|
|
|
|
Recipes - Side Dishes
TRUFFLES IN Lacen fried
Ingredients: 90 grams of truffle pecorino fonnaggio Laceno -150 g -1 knob of butter. Preparation: Truffles ricavatene many slices the thickness of 0.5 cm. Crumble 150 grams of fonnaggio cheese cake into pieces as big as cherries. Arrange everything in a baking dish, seasoned with a knob of butter and put into the oven at medium heat until the fonnaggio begins to melt. Serve hot with croutons.
Eggplant and Zucchini Scapece (E Cucuzzielle to Scapece)Ingredients: 500 gr courgette-500 gr eggplant -2 / 3 tablespoons of vinegar -3-4 cloves of garlic a nice sprig of mint oil-salt. Preparation: Cut the eggplant and courgette slices in circles, place them on trays and leave them at the sun for a half day so that they dry out the excess water.
Potatoes ASHIngredients: 20 Potatoes Preparation: Take the cellar twenty pretty small potatoes, place the base of the fireplace and cover first with ash and then grilled.
TOMATOES AND GOAT CHEESE ARUGULAIngredients: 5 bunches of wild rocket -5 tomato-goat cheese-oil-salt. Preparation: In a tray rather wide arrange tomatoes cut into circular slices, sprinkle with finely chopped arugula and chunks of goat cheese fonnaggio. Season with salt, add the oil and serve.

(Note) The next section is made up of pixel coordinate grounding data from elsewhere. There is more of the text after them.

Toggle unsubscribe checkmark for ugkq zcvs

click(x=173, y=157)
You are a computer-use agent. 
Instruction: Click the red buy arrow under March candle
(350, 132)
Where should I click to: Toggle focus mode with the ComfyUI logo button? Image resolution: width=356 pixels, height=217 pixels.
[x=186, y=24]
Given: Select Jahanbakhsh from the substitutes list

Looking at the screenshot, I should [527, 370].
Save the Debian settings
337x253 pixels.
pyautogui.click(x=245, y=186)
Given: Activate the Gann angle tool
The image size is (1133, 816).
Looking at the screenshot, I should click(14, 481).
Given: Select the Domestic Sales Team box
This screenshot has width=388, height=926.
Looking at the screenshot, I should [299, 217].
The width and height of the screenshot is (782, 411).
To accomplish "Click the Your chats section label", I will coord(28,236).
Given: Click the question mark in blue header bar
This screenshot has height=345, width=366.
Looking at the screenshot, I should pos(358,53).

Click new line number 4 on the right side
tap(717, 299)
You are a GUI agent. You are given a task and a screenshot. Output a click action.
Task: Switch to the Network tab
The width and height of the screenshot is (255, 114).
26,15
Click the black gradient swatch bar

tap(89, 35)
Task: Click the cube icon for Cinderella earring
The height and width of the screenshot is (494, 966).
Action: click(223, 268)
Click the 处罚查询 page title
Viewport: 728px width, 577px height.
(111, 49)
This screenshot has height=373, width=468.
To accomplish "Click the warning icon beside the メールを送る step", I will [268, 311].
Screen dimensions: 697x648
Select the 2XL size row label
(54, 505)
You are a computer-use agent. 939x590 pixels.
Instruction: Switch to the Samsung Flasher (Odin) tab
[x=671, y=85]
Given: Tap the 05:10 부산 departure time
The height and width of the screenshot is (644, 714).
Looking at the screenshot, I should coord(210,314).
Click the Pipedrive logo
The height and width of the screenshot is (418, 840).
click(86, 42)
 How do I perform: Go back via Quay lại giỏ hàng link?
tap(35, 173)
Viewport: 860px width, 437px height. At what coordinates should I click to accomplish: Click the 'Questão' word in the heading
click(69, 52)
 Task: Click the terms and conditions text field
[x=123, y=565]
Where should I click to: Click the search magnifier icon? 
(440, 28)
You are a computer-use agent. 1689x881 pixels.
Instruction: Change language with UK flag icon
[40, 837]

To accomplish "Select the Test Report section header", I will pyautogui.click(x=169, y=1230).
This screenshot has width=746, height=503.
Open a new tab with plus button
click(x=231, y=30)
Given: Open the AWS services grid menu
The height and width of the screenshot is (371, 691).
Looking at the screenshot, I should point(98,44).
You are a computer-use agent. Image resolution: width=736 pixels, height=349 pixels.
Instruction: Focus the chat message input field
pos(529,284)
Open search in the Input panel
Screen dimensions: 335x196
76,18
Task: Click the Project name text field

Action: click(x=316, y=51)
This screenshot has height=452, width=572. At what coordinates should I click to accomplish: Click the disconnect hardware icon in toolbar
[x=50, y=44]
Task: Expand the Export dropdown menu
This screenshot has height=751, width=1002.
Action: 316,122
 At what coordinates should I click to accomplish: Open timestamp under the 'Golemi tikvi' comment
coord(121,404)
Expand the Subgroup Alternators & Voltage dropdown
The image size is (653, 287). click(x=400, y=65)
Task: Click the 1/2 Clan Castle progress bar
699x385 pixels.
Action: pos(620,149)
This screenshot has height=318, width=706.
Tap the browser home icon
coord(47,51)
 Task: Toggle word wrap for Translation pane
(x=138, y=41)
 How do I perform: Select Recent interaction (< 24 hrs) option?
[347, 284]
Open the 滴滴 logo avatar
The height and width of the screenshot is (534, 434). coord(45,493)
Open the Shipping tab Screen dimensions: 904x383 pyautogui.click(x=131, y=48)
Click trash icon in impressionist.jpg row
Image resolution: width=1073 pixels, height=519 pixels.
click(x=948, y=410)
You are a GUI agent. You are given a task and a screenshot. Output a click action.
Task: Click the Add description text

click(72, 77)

ALL CROSTINI 'AVELLINOIngredients: sandwich loaf -100 grams of lard-2 mozzarella Laceno -4 salted anchovies -3 ripe tomatoes-salt-pepper-oregano. Preparation: Washed and boned anchovies, split in half and cut the fillets into two parts. You will now have 16 small strips of anchovy.
SALAD VEGETABLESIngredients: 700 grams of beans large -300 to -300 grams of lentils chickpeas-oil-salt-pepper - onion-wine vinegar. Preparation: In a large pot with plenty of water to cook the beans the night before you put to soak. In two other cook the chickpeas and lentils. |















.png)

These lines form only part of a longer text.